Sepp I., unser Fifa-Cäsar, wird nicht müde vom „völkerverbindenden Fussball“ zu labbern. In Lissabon wurden nach der 4:0-Schmach deutsche Touristen mit Bierflaschen beworfen. Einer unserer Autoren meldet aus Südfrankreich „Hassausbrüche von portugiesischen Vollidioten: eine schreckliche Atmosphäre“. Fussball hat noch nie die Völker verbunden. Im Gegenteil: Er schürt Emotionen und Hass der Verlierer gegen die Sieger. Nicht nur im fernen Zentralamerika, wo es 1969 zu einem 100-tägigen Fussballkrieg zwischen Honduras und El Salvador gekommen war.
Doch eines gelingt dem Fussball: Er einigt die Nation.

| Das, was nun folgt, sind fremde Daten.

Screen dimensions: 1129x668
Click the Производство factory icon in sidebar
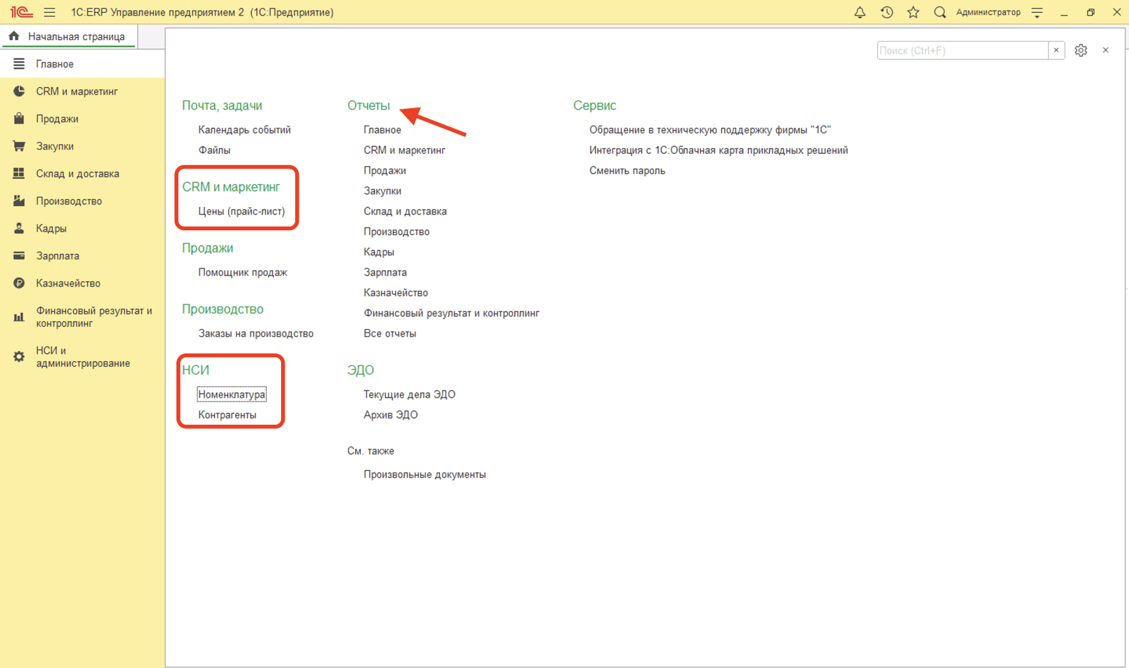19,201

In einer Zeit, in der die Gesellschaft immer mehr auseinander driftet, in der man Andersdenkende immer rüder und kompromissloser behandelt und abkanzelt, bringt sie der Fussball zusammen. In Italien fallen sich Berlusconi-Hasser und Berlusconi-Freunde in die Arme, wenn Mario Balotelli den Ball ins Tor köpfelt. Selbst die fremdenfeindliche Lega Nord jubelt Balotelli zu, diesem Sohn ghanaischer Immigranten, die die Lega am liebsten aus dem Land schmeissen möchte.

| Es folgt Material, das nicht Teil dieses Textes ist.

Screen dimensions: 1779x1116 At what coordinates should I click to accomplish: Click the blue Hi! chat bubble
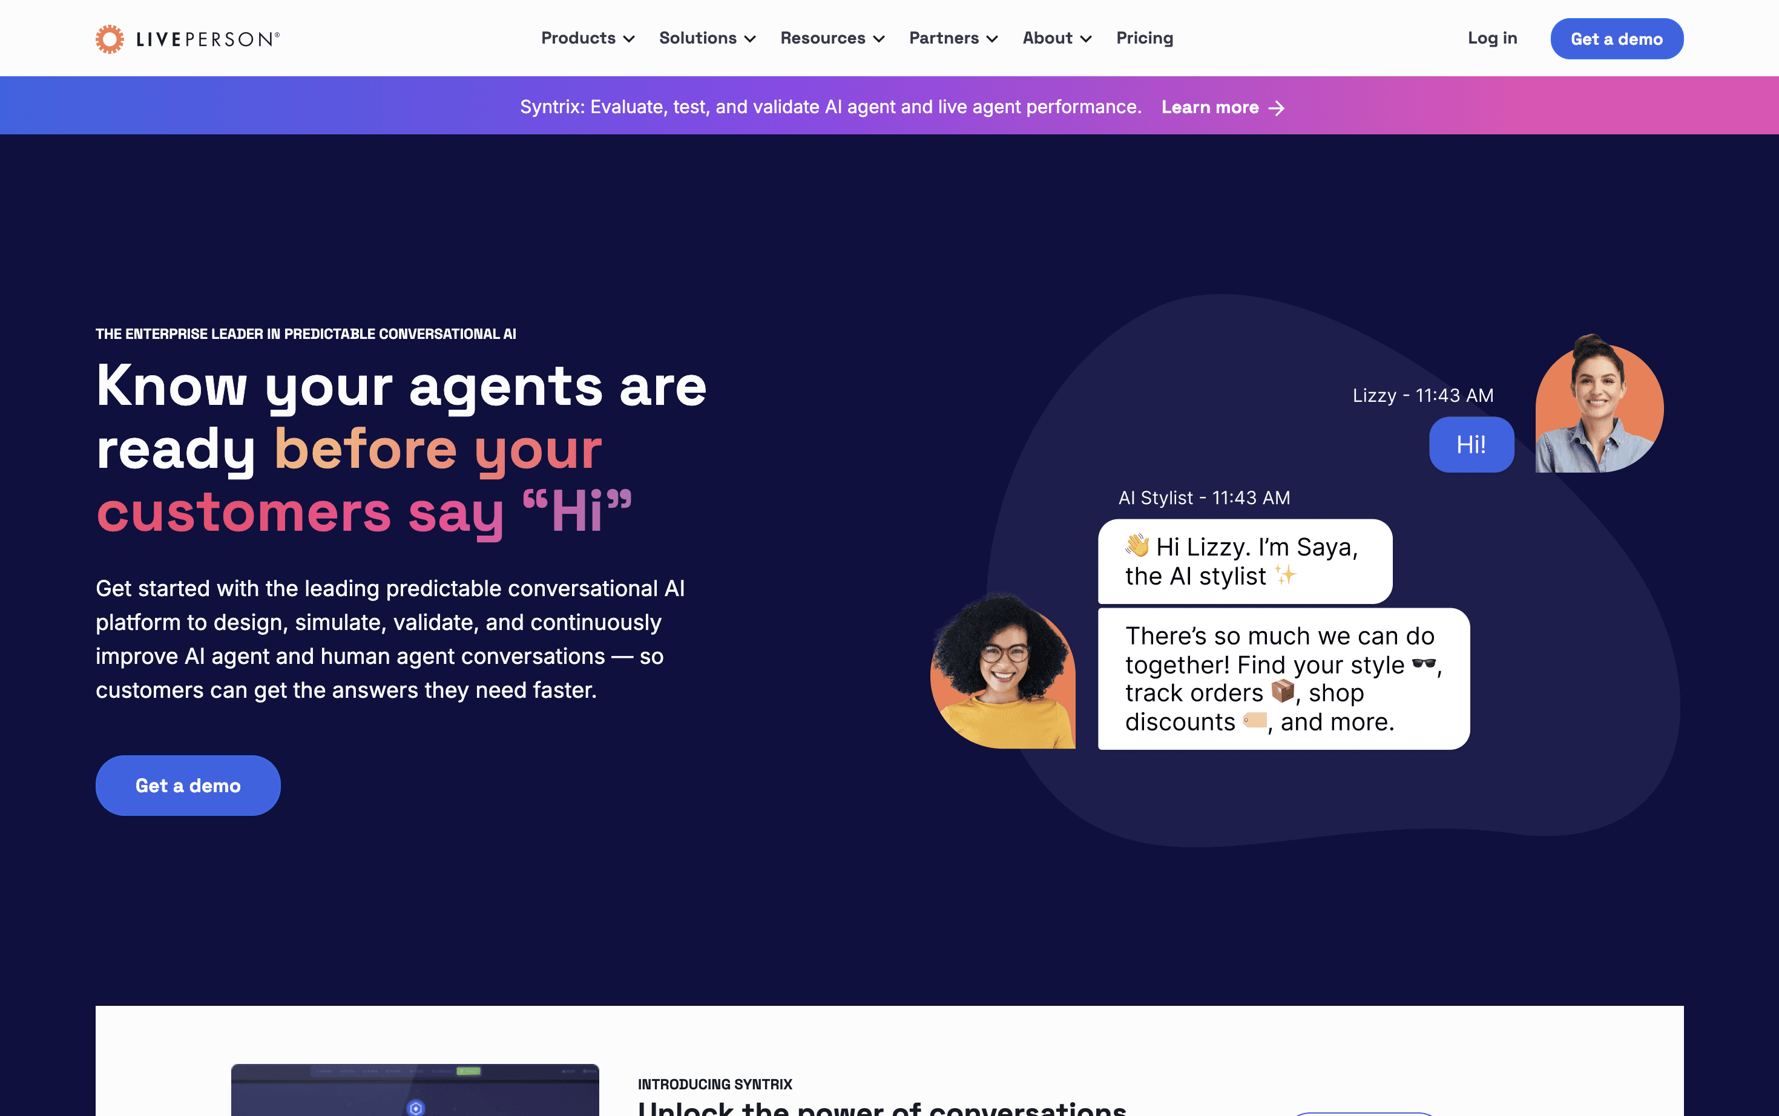point(1470,444)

Der Sprachenstreit in Belgien? Vergessen, wenn man gegen Algerien spielt. In Frankreich singen die Anhänger von Marine Le Pen und François Hollande gemeinsam die Marseillaise. In einem Pariser Bistrot küssten sie sich nach dem 3:0 gegen Honduras, johlten sich die Kehle heiser und tranken gemeinsam auf das Wohl der „Bleus“. In der Schweiz jubeln SVPler und SPler Seite an Seite und umarmen sich, wenn Seferovic das Siegestor schiesst. Nur wenn Fussball gespielt wird, sind wir eine einzige Nation, vergessen die ideologischen, sprachlichen und sozialen Unterschiede. Nur der Fussball hält die Nation und ihre Gesellschaft noch zusammen. Vielleicht sollte man alle sechs Monate eine WM durchführen.